L’Avent nous ramène tous les ans comme à un point de départ pour une course qui nous rend tous et toutes, participants et gagnants de l’Amour de Dieu. Contemplons cette irrésistible force et soyons dans la joie.
Amen
Bon dimanche
André Sansfaçon, prêtre.
homelie.qc.ca
Commentaire
Cette homélie, si riche d'enseignements, nous rappelle que la plus grande transformation que nous apporte la foi, c'est de connaître la paix du cœur, au-delà de toute attente, et, surtout, la joie profonde de se savoir aimé de Dieu.
Notes :
1. Prédication et prédiction de Jean-Baptiste
À y regarder de plus près, les choses ne sont pas aussi linéaires. Jean n’est pas le "faire-valoir" de Jésus que la lecture de Luc donnerait à penser. C’est un réel Maître spirituel qui, avant d’accomplir sa mission, s’y est longuement préparé par une vie ascétique. On ne nie plus aujourd’hui la connexion de Jean avec le milieu essénien. Une solide formation dans le centre de Qumran a dû précéder sa vie d’ermite au désert ; et l’homme qui en a émergé fut un vrai guide pour le peuple. Il l’a manifesté dans sa prédication.

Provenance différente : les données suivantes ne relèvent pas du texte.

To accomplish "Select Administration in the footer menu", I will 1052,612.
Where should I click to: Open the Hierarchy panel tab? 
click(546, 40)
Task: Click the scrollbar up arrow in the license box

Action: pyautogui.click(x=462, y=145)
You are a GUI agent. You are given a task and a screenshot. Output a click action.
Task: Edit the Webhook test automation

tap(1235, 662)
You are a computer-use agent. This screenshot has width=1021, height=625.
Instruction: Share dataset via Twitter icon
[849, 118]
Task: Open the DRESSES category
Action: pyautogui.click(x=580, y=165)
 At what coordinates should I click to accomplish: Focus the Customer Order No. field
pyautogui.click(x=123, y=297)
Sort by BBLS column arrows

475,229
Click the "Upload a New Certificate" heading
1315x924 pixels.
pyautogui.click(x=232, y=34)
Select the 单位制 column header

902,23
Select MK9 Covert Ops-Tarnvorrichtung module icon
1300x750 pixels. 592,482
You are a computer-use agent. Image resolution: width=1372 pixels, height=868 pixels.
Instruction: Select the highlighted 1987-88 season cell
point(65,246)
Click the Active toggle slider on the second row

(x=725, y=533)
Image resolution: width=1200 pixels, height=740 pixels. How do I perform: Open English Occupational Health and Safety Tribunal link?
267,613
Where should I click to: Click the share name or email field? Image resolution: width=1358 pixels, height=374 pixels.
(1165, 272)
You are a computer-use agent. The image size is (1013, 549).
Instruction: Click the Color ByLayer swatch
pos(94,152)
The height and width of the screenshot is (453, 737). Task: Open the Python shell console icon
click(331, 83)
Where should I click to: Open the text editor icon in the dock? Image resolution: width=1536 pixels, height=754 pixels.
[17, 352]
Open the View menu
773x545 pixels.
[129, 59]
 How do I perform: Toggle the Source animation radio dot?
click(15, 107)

Il s’était, cependant, démarqué des Esséniens en ceci qu’au lieu de se cantonner dans leur élitisme, il est allé vers les foules, et qu’au lieu des ablutions quotidiennes exigées à Qumran, il baptisait une fois pour toutes dans le repentir et le renouveau intérieur. Marginal parmi les prophètes d’Israël, il a prêché cette pureté du dedans, par opposition à la fierté d’appartenance au Peuple Élu : ne vous avisez pas de dire en vous-mêmes : nous avons Abraham pour père ; car, je vous le déclare, Dieu peut, des pierres que voici, susciter des enfants à Abraham (Luc III 8).
Allant de pair avec cette largeur de vues, une grande humilité qui lui faisait dire : Il s’en vient quelqu’un de plus puissant que moi, dont je ne suis pas digne de délier la courroie des sandales. Lui vous baptisera dans l’Esprit-Saint (Luc III 16). Voilà donc en quoi il fut l’authentique Précurseur : il dévoila aux gens cette exigence d’intériorité, ainsi qu’une notion d’universalisme, jusque-là totalement absente. Jean Pierre Sara.